Which lines in the records below contain the string "logo", with case counting? Locate each one and copy it in full.
═════ Dataset records ═════
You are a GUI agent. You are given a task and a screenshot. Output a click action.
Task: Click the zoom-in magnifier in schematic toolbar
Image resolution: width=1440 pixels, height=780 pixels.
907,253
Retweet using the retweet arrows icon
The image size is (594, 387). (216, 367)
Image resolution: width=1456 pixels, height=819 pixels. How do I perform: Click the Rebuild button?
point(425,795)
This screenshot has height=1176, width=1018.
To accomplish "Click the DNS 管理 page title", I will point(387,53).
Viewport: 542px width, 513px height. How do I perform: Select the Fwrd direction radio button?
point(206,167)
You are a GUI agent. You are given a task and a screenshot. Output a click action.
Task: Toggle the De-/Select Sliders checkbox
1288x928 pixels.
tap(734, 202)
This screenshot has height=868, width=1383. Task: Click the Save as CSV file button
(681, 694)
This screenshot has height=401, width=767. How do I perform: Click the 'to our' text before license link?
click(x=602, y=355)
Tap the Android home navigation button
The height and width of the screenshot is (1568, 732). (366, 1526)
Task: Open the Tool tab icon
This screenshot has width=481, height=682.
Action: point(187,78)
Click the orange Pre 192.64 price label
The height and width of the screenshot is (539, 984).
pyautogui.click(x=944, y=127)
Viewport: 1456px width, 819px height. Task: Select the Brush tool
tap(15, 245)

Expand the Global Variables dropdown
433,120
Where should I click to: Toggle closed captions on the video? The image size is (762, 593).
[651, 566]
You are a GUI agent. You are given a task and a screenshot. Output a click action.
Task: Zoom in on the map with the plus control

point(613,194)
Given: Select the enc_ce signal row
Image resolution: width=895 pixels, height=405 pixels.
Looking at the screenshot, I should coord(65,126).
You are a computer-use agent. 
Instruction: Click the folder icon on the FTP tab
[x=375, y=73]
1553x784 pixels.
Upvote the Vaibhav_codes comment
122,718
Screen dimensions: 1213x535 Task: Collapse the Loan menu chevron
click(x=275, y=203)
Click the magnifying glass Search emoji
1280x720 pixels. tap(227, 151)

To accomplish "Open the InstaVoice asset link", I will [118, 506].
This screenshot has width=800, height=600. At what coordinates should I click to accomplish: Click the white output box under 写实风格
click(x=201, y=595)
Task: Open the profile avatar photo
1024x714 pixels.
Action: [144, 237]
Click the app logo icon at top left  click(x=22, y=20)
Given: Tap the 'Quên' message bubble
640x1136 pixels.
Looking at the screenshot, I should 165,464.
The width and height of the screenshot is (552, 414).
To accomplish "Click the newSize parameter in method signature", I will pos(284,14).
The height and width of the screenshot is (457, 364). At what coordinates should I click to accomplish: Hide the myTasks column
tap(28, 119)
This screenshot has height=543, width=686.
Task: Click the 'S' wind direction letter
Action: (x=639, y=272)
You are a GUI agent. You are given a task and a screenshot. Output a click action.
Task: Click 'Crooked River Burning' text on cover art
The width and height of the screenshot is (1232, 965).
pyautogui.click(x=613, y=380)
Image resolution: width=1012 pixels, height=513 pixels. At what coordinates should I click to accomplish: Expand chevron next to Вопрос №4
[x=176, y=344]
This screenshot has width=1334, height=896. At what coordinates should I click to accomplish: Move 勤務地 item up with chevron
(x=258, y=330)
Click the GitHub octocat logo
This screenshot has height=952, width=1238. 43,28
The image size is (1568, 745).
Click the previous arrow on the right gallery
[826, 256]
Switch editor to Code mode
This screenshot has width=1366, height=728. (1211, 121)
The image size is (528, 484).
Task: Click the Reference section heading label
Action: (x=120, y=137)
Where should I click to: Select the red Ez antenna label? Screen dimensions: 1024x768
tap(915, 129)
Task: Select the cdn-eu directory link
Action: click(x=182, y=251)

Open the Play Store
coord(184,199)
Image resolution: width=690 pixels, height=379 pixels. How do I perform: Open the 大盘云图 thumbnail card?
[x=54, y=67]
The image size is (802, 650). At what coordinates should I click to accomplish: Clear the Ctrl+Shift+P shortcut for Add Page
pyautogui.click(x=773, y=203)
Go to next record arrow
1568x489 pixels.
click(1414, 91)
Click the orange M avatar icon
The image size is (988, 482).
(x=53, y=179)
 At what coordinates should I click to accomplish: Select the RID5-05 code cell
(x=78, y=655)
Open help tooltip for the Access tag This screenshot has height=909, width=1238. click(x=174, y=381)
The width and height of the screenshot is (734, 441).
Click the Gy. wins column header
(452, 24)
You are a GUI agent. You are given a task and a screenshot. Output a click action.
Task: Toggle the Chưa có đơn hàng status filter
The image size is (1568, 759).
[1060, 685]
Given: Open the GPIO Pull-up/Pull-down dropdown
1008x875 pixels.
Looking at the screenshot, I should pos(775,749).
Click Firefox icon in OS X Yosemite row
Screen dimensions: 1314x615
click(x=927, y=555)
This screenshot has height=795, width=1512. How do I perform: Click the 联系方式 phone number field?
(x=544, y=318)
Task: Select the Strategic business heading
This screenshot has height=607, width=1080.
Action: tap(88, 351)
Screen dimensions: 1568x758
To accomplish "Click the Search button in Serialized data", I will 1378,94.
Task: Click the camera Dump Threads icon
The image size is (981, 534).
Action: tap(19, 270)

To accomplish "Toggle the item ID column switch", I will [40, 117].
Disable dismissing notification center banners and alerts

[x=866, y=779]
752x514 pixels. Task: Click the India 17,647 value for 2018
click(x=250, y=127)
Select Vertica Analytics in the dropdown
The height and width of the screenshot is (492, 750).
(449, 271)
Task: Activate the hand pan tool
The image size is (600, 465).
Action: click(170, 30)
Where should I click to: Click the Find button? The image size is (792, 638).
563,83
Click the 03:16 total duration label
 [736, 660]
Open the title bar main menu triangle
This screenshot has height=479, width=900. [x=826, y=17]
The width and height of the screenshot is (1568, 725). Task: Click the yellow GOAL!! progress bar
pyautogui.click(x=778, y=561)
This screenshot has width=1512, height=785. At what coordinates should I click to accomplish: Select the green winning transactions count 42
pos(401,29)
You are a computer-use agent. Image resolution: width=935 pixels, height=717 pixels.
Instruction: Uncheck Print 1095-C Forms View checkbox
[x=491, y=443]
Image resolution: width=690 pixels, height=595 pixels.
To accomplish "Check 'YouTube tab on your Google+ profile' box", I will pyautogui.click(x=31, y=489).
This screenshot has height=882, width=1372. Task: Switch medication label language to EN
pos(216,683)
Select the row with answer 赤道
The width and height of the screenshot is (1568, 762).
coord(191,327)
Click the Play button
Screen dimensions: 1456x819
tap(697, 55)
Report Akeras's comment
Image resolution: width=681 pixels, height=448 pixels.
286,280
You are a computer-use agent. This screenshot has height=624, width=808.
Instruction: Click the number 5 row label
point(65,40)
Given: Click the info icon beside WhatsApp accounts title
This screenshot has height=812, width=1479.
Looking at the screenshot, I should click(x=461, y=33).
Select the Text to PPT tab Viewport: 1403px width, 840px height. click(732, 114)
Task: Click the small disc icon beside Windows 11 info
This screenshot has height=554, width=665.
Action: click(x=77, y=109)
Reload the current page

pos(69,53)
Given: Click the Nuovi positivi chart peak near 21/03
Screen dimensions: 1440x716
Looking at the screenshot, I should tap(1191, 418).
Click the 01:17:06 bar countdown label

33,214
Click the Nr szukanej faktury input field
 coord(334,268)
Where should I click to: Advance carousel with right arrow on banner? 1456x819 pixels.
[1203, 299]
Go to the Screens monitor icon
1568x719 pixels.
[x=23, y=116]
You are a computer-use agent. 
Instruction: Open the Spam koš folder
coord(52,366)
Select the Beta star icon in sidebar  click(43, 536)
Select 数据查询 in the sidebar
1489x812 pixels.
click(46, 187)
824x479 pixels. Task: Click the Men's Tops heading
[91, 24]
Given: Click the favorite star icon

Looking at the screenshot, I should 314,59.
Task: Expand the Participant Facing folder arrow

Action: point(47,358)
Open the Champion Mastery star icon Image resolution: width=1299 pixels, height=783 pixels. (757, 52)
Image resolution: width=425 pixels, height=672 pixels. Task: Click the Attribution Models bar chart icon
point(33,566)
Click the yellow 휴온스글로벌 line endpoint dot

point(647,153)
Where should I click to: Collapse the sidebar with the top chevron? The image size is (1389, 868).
═════
Solution for this problem:
Click the app logo icon at top left  click(x=22, y=20)
Click the GitHub octocat logo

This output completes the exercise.